Ouvert en 2014, l’établissement s’est spécialisé dans la scolarisation d’élèves décrocheurs, une première alors pour Apprentis d’Auteuil. Problèmes de comportement, exclusions, absentéisme, mal être... ces élèves cumulent les difficultés. En commun, la perte du goût pour l’école, et souvent, une mauvaise image d’eux-mêmes. Les élèves sont accueillis après étude du dossier établi par leur collège d’origine, en lien avec l’inspection académique. Condition sine qua non, leur adhésion au projet. « Je ne travaillais plus dans mon collège, ce n’était pas adapté pour moi, et il y avait souvent des bagarres, raconte Salhya, 14 ans. Ici, ce qui me plaît, c’est qu’il y a plus de cadre et des éducateurs. Les profs ont plus de temps pour nous expliquer. On a des ateliers, par exemple, le théâtre, on fait de l’improvisation. Cela m’aide à contrôler mes émotions. »

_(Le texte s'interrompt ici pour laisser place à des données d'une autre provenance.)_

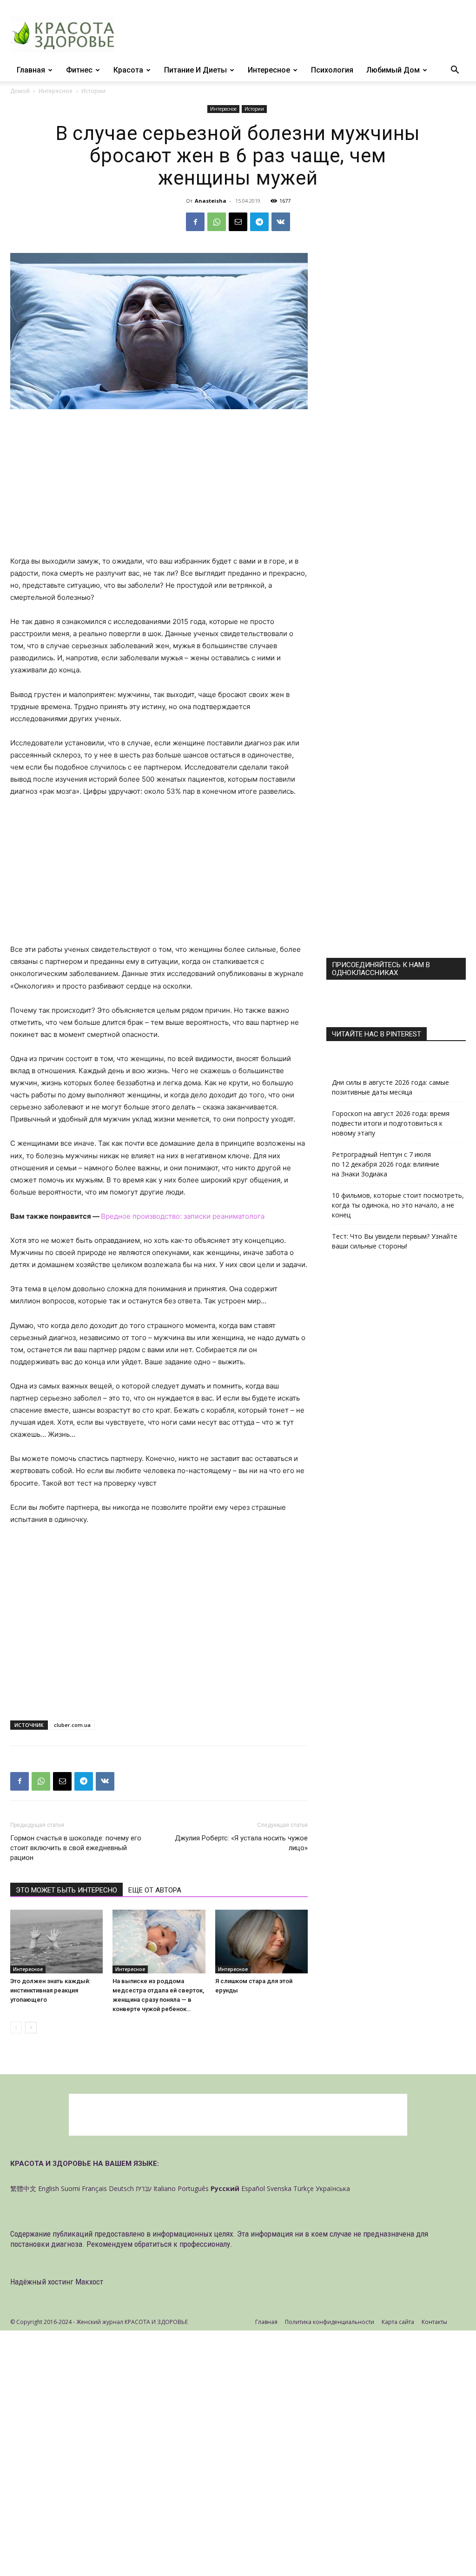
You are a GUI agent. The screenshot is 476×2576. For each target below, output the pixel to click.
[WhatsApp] (216, 221)
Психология (332, 70)
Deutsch (121, 2188)
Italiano (164, 2188)
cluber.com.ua (72, 1724)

Pour remobiliser les jeunes, éveiller leur appétit de savoir et leur redonner confiance en eux, l’établissement a adopté une organisation qui tranche avec les collèges classiques : pas de classes, mais des groupes à petits effectifs, des ateliers avec des intervenants extérieurs, des enseignants regroupant plusieurs matières. Les notions fondamentales sont abordées différemment, grâce à des projets accrocheurs. L’histoire, la géographie et le français sont par exemple travaillés dans une séquence autour des lettres de poilus. Les sciences et la chimie, au cours d’un module sur la cuisine : pourquoi les blancs d’œufs montent-ils en neige ? Comment le sucre se transforme-t-il en caramel ? Du concret, de l’incarné, du vivant. La clé pour que les jeunes comprennent la relation entre le savoir et la vie, et qu’ils reprennent au plus vite le cours de leur scolarité. « L’objectif est qu’ils réintègrent une classe ordinaire, leur collège d’origine ou une autre orientation, précise la directrice. Nous accueillons les élèves à trois moments de l’année : septembre, après les vacances de la Toussaint et après celles de Noël. Le lien avec les parents est très important. Nous les appelons toutes les semaines pour faire le point, nous échangeons aussi sur l’orientation. Ils sont souvent très démunis socialement et dans leur relation à l’école. »
Allier pédagogie et éducation

Enthousiaste après une année passée au collège Nouvelle chance, Salhya s’apprête à retrouver enseignants et camarades. « Je suis contente de reprendre, conclut-elle. Mes parents sont aussi très contents car j’apprends bien et je me comporte mieux. »
Atouts de l’établissement, le travail d’une équipe soudée qui aime travailler ensemble, sa disponibilité, son investissement. Et des projets qui résonnent auprès des élèves. Céline Roquet, professeur de mathématique et de physique chimie depuis les débuts du collège, il y a six ans, souligne : « Notre mission va au-delà de l’enseignement. Nous faisons des sorties, nous discutons, partageons les repas, nous essayons de raccrocher les wagons scolaires et éducatifs. Cela n’est facile, ni pour eux, ni pour nous. Mais quand je constate qu’ils sont retournés sur les rails, avec le sourire, c’est mon plus grand cadeau. »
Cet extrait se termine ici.